The Federation of American Societies for Experimental Biology (FASEB), based in Rockville, Maryland, is a non-profit organization of scientific societies in the United States. With a focus on the biological and biomedical sciences, the federation represents scientists in such fields as anatomy, physiology, immunology, biochemistry, molecular biology, toxicology, genetics, and nutrition.

==Description==
Founded in 1912, FASEB was established to provide a forum for biological and biomedical researchers enabling them to hold educational meetings, develop publications, and disseminate biological research results.

FASEB currently comprises 22 scientific societies. As a federation, FASEB's collective mission is to advance health and well-being by promoting research and education in the biological and biomedical sciences.
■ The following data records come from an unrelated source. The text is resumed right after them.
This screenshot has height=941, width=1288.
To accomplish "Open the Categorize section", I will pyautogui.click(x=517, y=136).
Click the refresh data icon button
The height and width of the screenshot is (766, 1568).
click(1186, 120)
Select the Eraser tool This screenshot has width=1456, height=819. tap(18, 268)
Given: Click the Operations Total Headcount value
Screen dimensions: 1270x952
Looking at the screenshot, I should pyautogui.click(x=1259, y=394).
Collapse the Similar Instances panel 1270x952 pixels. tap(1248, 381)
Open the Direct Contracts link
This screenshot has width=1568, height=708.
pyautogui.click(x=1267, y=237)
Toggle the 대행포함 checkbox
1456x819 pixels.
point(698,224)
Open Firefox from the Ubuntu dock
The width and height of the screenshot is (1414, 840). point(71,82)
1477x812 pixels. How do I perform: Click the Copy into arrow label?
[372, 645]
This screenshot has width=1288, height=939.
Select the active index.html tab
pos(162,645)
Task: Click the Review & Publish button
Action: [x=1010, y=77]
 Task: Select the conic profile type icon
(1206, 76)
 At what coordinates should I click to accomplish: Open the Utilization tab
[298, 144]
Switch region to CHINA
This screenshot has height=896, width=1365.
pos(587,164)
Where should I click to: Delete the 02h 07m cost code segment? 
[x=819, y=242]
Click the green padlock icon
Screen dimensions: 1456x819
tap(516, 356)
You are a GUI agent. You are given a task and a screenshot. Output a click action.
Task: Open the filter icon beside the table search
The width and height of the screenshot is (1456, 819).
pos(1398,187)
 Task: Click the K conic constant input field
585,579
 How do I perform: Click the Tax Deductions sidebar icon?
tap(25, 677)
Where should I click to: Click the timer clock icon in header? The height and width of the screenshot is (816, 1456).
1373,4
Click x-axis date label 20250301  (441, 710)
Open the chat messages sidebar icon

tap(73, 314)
To advance its mission, FASEB provides a variety of programs and services to its member societies to support their individual members, including advocating for federal funding for their research, hosting scientific conferences and meetings to share their research findings, publishing scientific journals to promote their research, working to create a diverse and representative workforce in the biological and biomedical sciences, and celebrating researchers’ efforts to advance the biological and biomedical sciences through an awards program.

==Members==
Membership in FASEB is limited to scientific societies. Societies are either Full or Associate members. Each member society shares a common vision for the advancement of research and education in the biological and biomedical sciences.

Full Members
- American Aging Association
- American Association for Anatomy
- American Association of Immunologists
- American Federation for Medical Research
- American Physiological Society
- American Society for Biochemistry and Molecular Biology
- American Society for Bone and Mineral Research
- American Society for Investigative Pathology
- American Society for Pharmacology and Experimental Therapeutics
- Association of Biomolecular Resource Facilities
- Association for Molecular Pathology
- Endocrine Society
- Genetics Society of America
- The Histochemical Society
- Shock Society
- Society for Developmental Biology
- Society for Glycobiology
- Society for Experimental Biology and Medicine
- Society for Leukocyte Biology
- Society for Redox Biology and Medicine
- Society for the Study of Reproduction

Associate Members
- American Society of Human Genetics

==Publications==
FASEB publishes two open access research journals:
- FASEB Journal
- FASEB BioAdvances

Both journals are peer-reviewed and cover research in the biological and biomedical sciences at every level of organization: atomic, molecular, cell, tissue, organ, organismic, and population.

FASEB also publishes Washington Update, a bimonthly eNewsletter, which covers news on science policy and regulation, FASEB’s awards, meetings, research highlights, and human interest articles.